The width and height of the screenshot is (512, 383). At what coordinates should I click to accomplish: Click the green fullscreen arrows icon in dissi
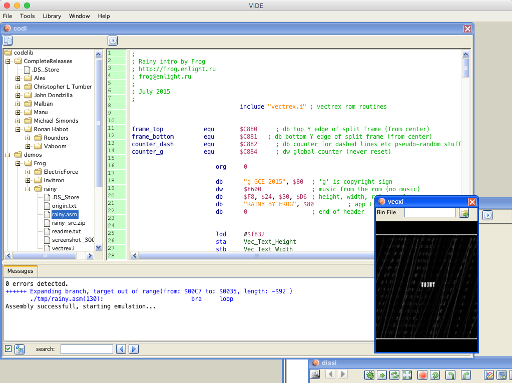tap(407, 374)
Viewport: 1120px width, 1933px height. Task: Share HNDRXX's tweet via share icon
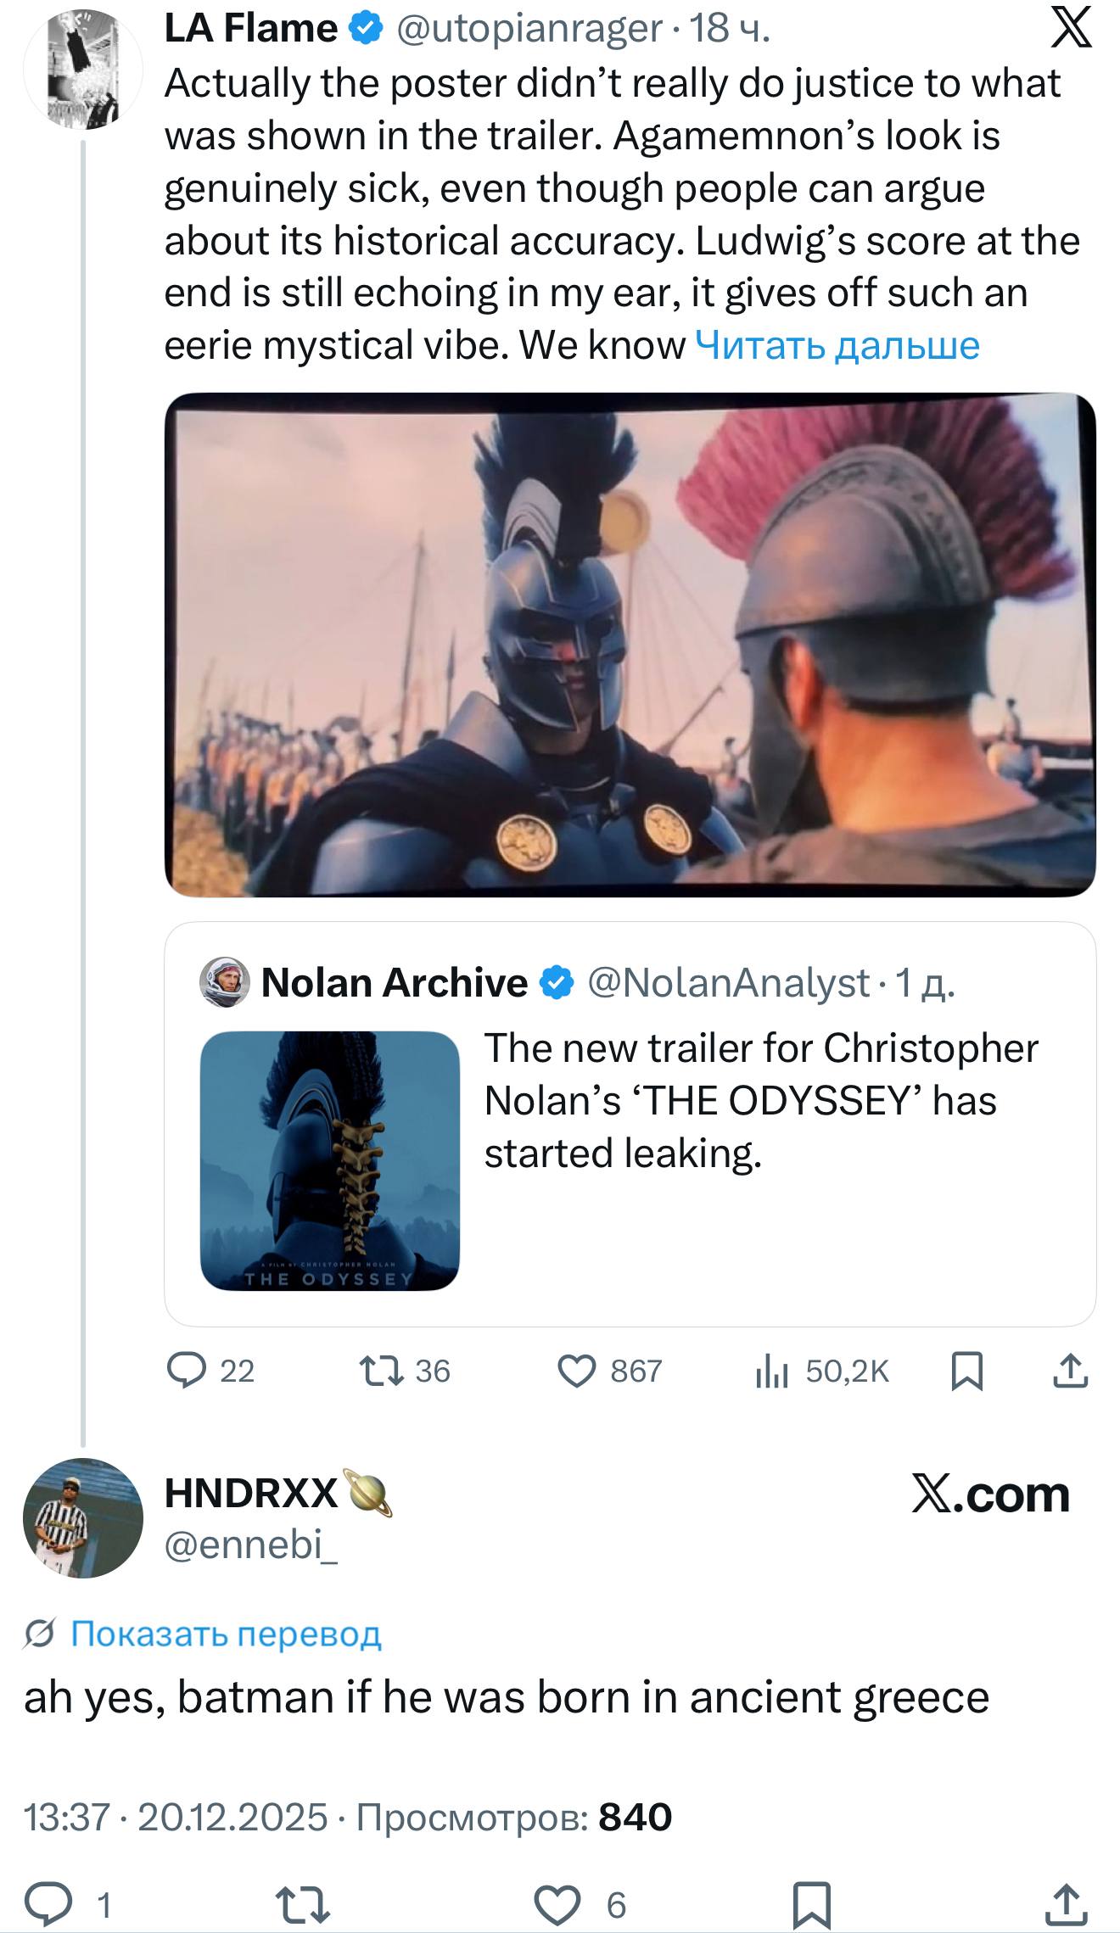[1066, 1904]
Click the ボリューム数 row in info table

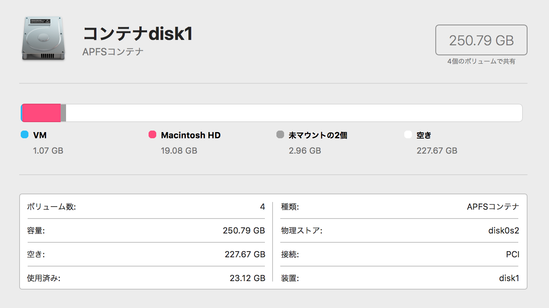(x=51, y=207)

...

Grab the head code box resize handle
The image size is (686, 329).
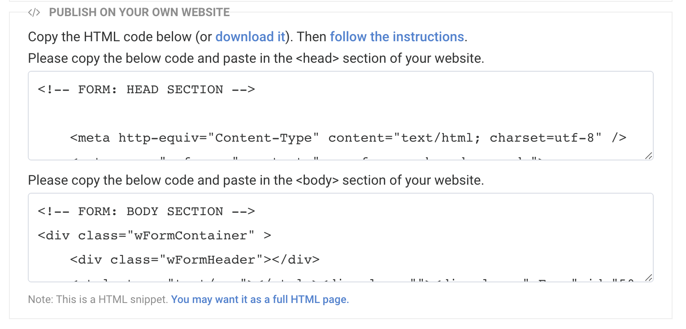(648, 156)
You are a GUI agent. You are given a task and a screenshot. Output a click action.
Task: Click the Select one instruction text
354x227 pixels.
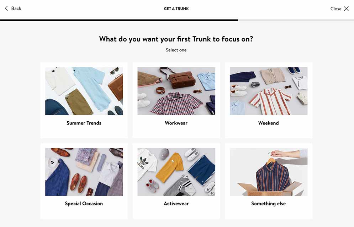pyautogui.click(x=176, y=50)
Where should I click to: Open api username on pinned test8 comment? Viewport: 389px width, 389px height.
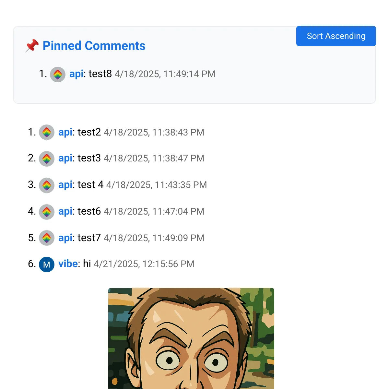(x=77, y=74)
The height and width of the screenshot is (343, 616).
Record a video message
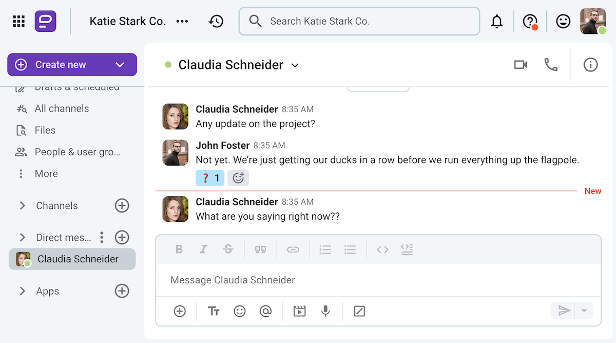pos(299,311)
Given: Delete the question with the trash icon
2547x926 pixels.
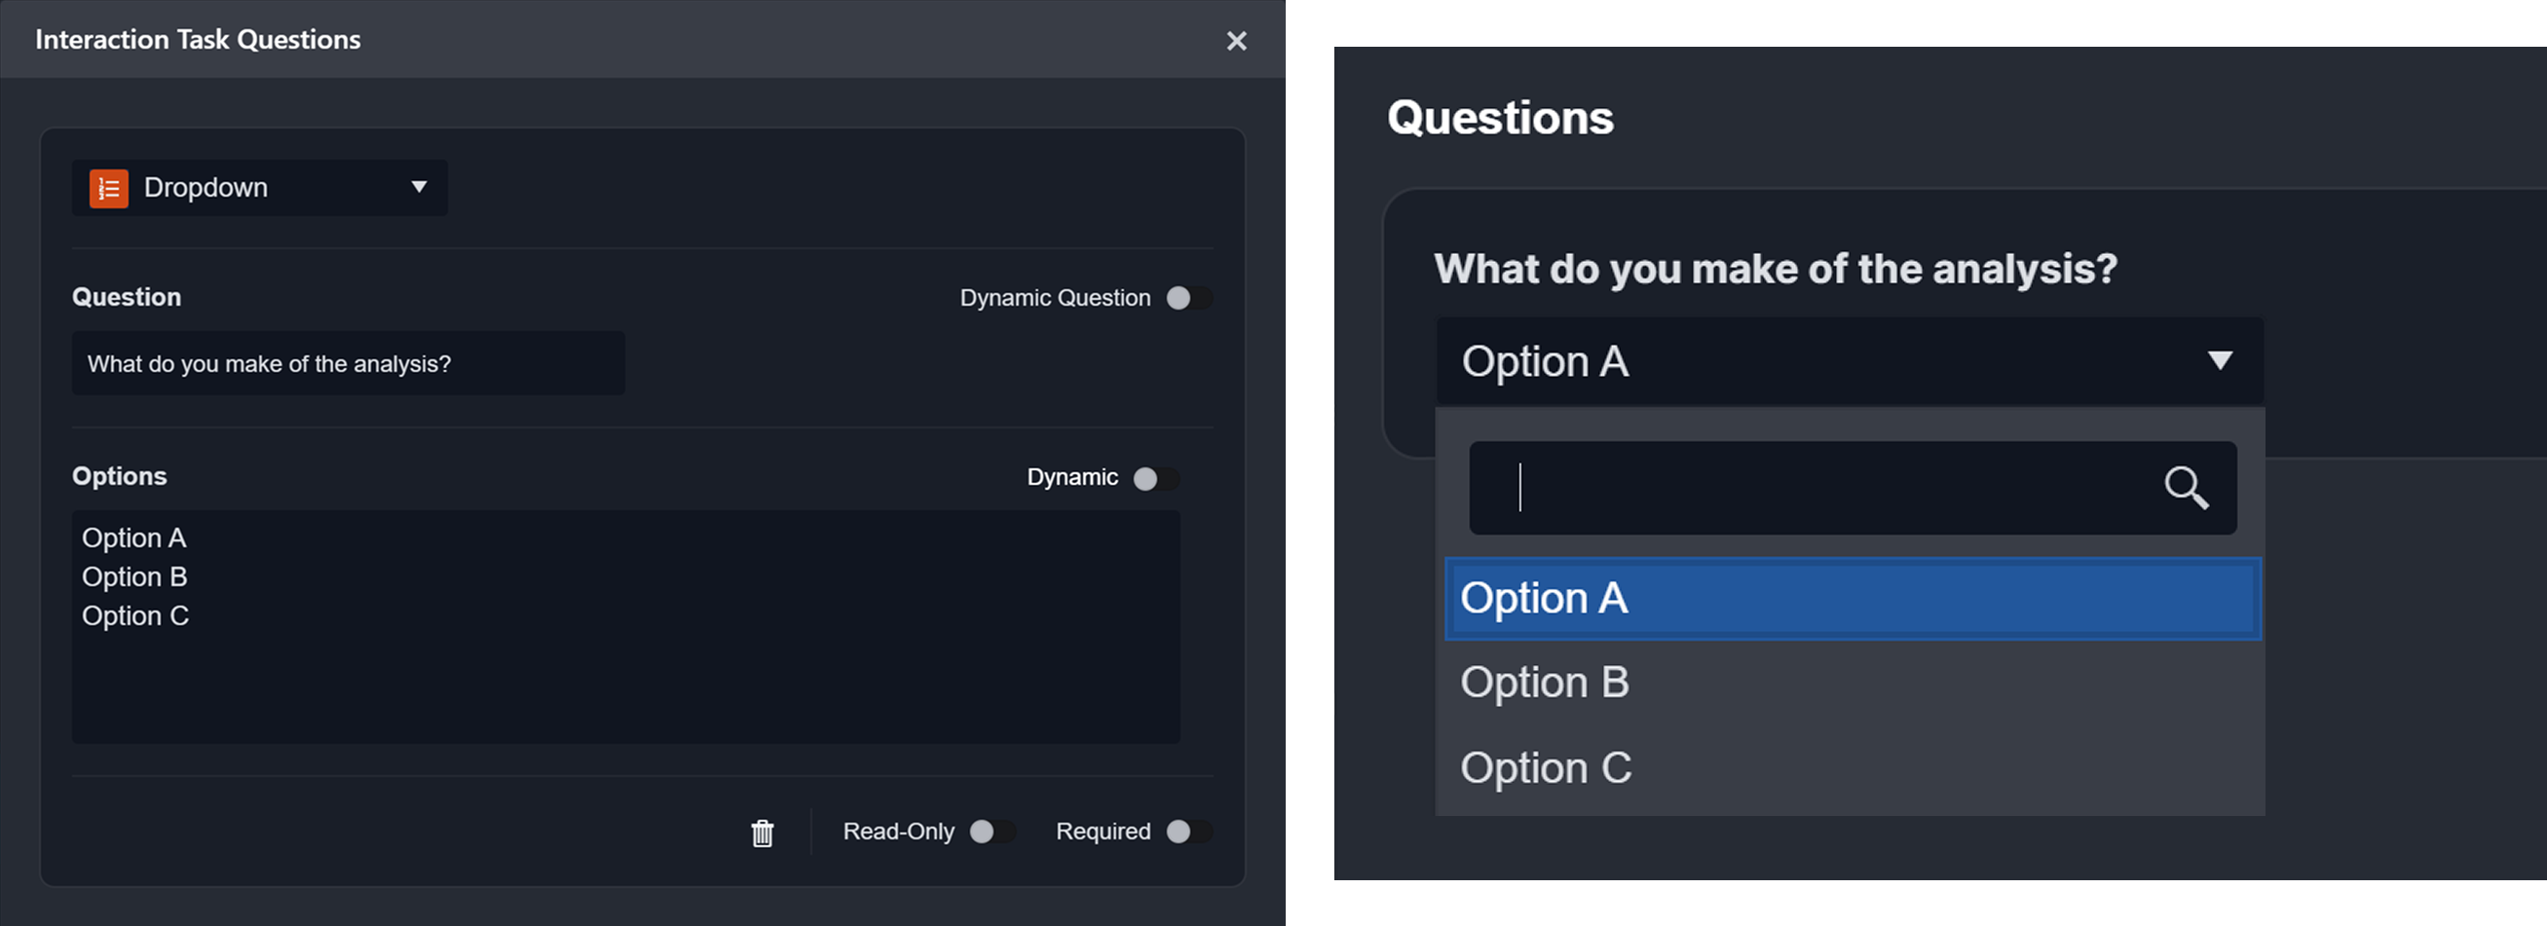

» TASK TO COMPLETE:
Look above for the line with "Where should I" and the line with "2547x926 pixels.", then restate exactly those two lines and all lines between them, with no pictures.

» RESULT OF THIS TASK:
Where should I click to: Open api username on pinned test8 comment? Viewport: 389px width, 389px height.
(x=77, y=74)
The height and width of the screenshot is (343, 616).
Record a video message
pos(299,311)
Given: Delete the question with the trash icon
2547x926 pixels.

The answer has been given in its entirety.